## BEGIN Data for this task
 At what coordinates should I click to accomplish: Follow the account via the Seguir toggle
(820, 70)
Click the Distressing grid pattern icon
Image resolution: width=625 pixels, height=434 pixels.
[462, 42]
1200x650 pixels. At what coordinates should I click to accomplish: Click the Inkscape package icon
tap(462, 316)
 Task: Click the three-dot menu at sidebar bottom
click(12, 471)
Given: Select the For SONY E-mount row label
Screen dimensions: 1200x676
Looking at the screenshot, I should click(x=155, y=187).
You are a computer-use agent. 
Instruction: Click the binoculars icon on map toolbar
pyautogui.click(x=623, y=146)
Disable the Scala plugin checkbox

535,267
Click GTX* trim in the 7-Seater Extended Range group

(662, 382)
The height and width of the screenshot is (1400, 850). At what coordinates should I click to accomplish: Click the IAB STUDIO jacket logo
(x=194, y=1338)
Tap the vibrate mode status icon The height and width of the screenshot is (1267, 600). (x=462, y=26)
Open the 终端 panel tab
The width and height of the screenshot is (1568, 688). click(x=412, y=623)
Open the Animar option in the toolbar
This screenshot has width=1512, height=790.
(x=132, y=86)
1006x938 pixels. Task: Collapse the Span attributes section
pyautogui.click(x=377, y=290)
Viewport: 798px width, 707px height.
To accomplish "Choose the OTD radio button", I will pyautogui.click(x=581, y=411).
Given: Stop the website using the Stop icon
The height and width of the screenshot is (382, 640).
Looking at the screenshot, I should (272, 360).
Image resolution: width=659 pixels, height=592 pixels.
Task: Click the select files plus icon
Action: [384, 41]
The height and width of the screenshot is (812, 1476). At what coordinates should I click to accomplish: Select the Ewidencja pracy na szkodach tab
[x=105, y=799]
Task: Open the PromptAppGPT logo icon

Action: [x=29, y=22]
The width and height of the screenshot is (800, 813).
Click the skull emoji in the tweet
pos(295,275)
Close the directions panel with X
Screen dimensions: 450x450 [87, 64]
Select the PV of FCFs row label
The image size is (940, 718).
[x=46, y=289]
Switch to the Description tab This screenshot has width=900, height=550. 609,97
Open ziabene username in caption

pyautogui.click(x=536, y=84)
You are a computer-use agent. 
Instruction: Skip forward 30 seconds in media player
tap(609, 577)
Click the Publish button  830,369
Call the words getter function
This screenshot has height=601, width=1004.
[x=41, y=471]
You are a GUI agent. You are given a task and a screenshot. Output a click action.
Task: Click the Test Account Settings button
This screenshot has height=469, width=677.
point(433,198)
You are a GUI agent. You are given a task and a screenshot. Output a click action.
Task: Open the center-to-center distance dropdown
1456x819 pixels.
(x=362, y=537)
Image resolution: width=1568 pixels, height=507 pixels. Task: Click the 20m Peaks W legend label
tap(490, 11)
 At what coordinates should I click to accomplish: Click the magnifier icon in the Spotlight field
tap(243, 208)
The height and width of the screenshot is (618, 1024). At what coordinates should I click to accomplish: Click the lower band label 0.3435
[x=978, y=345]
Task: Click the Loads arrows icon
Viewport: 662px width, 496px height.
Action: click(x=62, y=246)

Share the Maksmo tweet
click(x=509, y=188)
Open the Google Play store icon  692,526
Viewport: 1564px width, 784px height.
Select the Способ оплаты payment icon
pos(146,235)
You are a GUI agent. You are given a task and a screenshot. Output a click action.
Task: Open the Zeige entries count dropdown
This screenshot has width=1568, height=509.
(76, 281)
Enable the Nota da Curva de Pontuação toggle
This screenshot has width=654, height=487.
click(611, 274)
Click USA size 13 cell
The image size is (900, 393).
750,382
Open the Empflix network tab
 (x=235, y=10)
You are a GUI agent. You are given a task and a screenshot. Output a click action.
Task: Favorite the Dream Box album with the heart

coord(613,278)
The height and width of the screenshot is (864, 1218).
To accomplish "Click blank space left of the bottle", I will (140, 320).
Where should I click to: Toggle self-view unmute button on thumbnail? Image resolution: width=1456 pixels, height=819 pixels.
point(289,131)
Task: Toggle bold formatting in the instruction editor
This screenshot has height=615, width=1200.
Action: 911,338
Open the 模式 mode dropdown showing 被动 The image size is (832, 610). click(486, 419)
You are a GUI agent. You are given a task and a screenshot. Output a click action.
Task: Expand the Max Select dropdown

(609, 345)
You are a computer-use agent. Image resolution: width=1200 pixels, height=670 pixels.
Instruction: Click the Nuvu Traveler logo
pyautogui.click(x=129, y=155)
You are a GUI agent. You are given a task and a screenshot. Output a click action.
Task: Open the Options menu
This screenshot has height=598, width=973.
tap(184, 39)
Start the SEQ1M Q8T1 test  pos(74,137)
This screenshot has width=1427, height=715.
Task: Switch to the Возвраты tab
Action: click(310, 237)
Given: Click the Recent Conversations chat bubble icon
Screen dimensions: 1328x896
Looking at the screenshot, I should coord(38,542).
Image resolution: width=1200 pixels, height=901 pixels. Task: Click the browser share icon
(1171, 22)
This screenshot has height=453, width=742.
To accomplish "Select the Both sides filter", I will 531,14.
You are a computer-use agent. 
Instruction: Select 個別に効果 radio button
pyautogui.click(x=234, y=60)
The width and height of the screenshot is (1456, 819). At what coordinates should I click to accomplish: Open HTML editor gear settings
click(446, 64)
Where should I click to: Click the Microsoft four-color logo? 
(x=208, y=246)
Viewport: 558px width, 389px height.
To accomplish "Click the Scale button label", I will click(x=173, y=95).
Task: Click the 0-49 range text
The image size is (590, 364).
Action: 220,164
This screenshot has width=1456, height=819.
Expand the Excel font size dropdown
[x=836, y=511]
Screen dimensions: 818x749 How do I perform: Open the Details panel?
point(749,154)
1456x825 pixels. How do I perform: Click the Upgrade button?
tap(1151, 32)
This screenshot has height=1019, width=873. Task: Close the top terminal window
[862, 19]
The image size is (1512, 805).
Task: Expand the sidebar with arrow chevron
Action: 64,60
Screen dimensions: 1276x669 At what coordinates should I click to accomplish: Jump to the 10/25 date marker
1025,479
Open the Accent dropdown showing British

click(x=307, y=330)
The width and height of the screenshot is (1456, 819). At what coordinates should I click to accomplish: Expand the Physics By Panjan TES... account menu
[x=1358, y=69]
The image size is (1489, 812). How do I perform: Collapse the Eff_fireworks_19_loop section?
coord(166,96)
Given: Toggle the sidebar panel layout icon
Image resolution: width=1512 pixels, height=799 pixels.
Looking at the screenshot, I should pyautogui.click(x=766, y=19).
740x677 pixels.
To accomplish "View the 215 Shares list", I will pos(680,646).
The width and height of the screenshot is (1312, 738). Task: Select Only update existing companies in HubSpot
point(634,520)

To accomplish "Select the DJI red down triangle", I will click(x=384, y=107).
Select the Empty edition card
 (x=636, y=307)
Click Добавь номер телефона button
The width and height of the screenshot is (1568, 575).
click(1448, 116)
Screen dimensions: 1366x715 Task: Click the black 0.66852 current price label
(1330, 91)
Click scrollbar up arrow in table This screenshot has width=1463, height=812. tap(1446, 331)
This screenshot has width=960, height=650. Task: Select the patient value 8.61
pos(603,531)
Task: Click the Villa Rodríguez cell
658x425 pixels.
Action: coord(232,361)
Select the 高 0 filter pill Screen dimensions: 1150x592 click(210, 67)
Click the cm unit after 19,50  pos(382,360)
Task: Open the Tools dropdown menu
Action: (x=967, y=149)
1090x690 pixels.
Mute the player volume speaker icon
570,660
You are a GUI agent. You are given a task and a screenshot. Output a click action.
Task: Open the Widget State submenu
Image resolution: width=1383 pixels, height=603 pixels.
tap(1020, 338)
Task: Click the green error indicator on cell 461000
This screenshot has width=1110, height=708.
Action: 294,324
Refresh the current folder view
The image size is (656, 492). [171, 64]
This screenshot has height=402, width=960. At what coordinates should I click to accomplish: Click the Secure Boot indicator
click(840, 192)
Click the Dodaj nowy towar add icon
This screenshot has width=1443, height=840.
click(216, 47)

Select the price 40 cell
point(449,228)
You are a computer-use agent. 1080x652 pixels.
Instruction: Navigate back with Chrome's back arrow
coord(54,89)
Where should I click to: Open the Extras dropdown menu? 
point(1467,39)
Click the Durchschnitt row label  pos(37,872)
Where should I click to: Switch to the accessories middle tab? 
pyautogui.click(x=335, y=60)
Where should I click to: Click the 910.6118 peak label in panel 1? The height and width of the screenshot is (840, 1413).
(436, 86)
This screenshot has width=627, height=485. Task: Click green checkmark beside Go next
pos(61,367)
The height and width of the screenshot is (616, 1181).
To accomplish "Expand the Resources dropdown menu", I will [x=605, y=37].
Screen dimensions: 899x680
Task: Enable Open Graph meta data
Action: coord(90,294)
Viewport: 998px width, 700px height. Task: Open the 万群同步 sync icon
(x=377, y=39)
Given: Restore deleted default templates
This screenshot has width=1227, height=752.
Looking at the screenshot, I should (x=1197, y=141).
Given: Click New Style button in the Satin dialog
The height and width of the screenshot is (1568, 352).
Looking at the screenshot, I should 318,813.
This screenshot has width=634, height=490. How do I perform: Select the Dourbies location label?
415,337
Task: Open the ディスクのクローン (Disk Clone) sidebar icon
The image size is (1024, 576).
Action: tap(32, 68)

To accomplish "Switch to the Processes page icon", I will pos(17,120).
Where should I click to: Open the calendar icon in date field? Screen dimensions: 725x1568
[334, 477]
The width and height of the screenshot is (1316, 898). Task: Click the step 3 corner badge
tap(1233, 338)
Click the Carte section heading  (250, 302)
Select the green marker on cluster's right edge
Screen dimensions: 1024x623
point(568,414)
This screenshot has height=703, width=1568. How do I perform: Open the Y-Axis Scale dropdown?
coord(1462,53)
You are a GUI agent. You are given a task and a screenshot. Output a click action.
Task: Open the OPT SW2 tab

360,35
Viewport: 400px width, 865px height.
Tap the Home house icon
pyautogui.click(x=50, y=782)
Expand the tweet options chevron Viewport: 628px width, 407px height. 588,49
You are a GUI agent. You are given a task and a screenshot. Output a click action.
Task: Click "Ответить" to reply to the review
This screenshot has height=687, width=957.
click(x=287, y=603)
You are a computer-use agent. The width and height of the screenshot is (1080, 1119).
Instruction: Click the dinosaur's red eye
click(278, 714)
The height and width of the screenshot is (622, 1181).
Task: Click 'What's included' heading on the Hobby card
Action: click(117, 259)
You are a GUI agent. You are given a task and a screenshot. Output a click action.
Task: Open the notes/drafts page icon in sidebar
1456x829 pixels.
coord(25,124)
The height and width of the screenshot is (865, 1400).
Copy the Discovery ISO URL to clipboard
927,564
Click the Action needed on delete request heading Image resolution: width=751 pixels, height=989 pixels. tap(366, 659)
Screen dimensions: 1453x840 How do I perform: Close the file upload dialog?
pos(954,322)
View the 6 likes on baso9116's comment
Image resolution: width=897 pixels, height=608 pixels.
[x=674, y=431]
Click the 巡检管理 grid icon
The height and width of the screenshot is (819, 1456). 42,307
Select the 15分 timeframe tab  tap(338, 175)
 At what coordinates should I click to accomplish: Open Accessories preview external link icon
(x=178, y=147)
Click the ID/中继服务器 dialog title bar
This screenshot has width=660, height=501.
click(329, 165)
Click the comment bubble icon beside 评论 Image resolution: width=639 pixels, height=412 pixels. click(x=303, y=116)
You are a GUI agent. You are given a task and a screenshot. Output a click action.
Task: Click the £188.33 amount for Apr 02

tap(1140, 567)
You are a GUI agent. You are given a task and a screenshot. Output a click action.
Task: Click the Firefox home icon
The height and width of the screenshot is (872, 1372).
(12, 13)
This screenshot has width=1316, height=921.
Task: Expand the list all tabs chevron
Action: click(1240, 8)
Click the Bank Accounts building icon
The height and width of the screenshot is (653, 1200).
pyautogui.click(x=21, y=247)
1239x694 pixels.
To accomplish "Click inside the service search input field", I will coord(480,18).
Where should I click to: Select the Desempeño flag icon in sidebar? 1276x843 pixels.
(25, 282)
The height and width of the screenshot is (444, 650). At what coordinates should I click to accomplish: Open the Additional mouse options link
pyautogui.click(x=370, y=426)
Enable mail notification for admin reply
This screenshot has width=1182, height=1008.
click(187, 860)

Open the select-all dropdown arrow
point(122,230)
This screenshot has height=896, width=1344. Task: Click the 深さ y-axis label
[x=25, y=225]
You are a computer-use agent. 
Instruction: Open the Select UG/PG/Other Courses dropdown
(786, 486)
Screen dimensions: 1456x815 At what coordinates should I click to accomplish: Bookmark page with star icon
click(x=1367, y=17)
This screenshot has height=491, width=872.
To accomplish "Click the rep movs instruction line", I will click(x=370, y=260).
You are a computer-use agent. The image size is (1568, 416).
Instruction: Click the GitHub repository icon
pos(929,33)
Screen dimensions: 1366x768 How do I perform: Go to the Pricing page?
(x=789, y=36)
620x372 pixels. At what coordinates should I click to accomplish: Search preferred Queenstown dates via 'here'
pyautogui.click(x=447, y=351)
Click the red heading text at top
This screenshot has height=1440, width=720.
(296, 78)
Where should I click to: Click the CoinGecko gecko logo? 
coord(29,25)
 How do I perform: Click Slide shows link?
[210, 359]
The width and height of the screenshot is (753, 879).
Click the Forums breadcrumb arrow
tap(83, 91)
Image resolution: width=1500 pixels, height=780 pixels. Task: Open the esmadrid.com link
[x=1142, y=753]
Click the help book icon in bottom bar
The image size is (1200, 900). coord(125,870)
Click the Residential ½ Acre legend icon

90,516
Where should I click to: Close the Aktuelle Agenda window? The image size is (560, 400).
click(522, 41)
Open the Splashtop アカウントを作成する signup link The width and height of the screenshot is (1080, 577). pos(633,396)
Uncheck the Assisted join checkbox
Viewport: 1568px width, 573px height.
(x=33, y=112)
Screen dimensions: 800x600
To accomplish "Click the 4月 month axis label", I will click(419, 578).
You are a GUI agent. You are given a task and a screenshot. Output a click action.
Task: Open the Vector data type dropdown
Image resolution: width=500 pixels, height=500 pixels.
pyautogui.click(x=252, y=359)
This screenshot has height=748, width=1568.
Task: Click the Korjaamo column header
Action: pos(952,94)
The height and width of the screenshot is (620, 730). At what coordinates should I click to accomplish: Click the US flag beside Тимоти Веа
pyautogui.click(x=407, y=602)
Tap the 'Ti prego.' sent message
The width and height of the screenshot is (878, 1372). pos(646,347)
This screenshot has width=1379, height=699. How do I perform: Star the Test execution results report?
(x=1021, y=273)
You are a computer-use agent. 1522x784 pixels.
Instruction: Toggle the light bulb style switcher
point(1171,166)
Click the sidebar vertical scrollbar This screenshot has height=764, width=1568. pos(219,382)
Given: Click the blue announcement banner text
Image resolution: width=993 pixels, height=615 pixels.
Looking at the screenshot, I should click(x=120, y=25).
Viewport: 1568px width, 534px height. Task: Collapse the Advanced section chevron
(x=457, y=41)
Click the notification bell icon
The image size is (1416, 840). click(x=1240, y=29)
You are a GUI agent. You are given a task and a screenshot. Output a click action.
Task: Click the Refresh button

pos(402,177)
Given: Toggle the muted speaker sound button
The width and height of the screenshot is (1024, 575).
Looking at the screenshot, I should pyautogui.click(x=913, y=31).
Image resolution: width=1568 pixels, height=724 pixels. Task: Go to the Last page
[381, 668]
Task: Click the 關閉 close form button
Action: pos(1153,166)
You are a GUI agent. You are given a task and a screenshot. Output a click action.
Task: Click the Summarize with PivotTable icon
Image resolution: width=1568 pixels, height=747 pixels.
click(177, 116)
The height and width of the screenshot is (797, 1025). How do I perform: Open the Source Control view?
## END Data for this task
## Set exercise:
Rewrite everything in the material from the line containing "will click(x=384, y=107)." down to the line containing "Action: coord(232,361)" as a numbered list, skipping any blank lines.

## Expected answer:
1. To accomplish "Select the DJI red down triangle", I will click(x=384, y=107).
2. Select the Empty edition card
3.  (x=636, y=307)
4. Click Добавь номер телефона button
5. The width and height of the screenshot is (1568, 575).
6. click(1448, 116)
7. Screen dimensions: 1366x715 Task: Click the black 0.66852 current price label
8. (1330, 91)
9. Click scrollbar up arrow in table This screenshot has width=1463, height=812. tap(1446, 331)
10. This screenshot has width=960, height=650. Task: Select the patient value 8.61
11. pos(603,531)
12. Task: Click the Villa Rodríguez cell
13. 658x425 pixels.
14. Action: coord(232,361)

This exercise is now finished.